Dataset records:

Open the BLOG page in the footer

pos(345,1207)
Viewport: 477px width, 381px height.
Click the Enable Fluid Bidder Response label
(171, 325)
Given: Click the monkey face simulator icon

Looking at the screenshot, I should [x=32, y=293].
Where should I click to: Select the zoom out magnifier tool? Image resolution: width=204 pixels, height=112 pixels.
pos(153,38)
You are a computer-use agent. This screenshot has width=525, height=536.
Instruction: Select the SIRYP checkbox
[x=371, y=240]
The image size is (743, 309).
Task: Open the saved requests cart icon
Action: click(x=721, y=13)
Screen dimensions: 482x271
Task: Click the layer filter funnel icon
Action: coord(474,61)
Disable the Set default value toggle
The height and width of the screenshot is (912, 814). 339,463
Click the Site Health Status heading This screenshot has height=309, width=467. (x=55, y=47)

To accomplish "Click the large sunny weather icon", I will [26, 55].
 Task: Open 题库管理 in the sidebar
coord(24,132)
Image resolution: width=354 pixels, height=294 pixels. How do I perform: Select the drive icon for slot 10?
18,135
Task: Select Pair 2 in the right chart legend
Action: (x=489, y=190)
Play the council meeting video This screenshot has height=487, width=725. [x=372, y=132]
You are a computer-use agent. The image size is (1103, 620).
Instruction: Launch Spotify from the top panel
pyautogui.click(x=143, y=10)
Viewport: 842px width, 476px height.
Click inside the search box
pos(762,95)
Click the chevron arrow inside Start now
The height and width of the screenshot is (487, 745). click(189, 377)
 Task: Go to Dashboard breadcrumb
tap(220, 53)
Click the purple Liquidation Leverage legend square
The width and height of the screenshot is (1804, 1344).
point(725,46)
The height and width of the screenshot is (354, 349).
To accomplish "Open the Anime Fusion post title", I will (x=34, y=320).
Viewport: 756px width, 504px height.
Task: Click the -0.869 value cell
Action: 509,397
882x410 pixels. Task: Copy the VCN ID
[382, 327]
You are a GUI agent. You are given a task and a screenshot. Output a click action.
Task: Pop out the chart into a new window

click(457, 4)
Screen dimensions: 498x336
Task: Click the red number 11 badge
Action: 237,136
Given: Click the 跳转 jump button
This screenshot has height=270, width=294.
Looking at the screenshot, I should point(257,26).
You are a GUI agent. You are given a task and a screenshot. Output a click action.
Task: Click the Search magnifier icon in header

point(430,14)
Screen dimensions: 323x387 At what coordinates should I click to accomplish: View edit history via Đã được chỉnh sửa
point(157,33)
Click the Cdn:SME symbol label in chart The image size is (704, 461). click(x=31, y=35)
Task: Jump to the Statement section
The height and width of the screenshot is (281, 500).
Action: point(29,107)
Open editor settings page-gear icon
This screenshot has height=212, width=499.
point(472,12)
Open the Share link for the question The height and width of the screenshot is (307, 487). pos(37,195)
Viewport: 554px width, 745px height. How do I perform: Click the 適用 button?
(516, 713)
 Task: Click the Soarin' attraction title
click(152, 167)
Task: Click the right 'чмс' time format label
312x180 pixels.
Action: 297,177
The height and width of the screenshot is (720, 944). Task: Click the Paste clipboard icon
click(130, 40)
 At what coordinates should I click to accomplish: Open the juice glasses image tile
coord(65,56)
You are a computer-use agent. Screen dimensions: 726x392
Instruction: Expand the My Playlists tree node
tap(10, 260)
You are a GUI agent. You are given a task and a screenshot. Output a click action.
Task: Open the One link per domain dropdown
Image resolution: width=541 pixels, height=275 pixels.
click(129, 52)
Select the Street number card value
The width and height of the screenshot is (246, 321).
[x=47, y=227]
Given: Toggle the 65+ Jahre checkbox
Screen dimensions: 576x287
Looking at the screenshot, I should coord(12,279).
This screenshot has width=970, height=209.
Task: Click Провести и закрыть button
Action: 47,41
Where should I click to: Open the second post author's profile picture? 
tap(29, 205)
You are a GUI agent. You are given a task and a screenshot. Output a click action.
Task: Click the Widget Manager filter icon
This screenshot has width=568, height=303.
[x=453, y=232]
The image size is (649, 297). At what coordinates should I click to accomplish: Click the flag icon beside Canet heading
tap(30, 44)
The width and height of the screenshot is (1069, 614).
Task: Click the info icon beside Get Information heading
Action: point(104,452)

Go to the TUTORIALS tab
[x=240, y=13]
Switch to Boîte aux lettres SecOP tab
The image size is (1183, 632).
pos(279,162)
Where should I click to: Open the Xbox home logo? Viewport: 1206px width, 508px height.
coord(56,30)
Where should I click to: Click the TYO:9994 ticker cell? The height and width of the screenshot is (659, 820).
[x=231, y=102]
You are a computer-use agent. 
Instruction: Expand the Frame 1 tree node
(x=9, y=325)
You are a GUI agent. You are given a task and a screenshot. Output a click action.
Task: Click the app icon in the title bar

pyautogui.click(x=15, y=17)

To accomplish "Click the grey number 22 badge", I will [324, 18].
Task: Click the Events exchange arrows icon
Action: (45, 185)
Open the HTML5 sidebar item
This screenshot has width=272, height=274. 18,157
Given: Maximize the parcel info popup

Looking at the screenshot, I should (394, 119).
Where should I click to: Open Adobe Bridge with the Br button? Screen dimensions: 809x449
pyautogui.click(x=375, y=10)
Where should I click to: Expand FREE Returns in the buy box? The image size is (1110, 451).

§ Aim of the task: Please restate the records word for word. Go from the first line to the line with "You are a computer-use agent. This" and include both.

§ Task response:
Open the BLOG page in the footer

pos(345,1207)
Viewport: 477px width, 381px height.
Click the Enable Fluid Bidder Response label
(171, 325)
Given: Click the monkey face simulator icon

Looking at the screenshot, I should [x=32, y=293].
Where should I click to: Select the zoom out magnifier tool? Image resolution: width=204 pixels, height=112 pixels.
pos(153,38)
You are a computer-use agent. This screenshot has width=525, height=536.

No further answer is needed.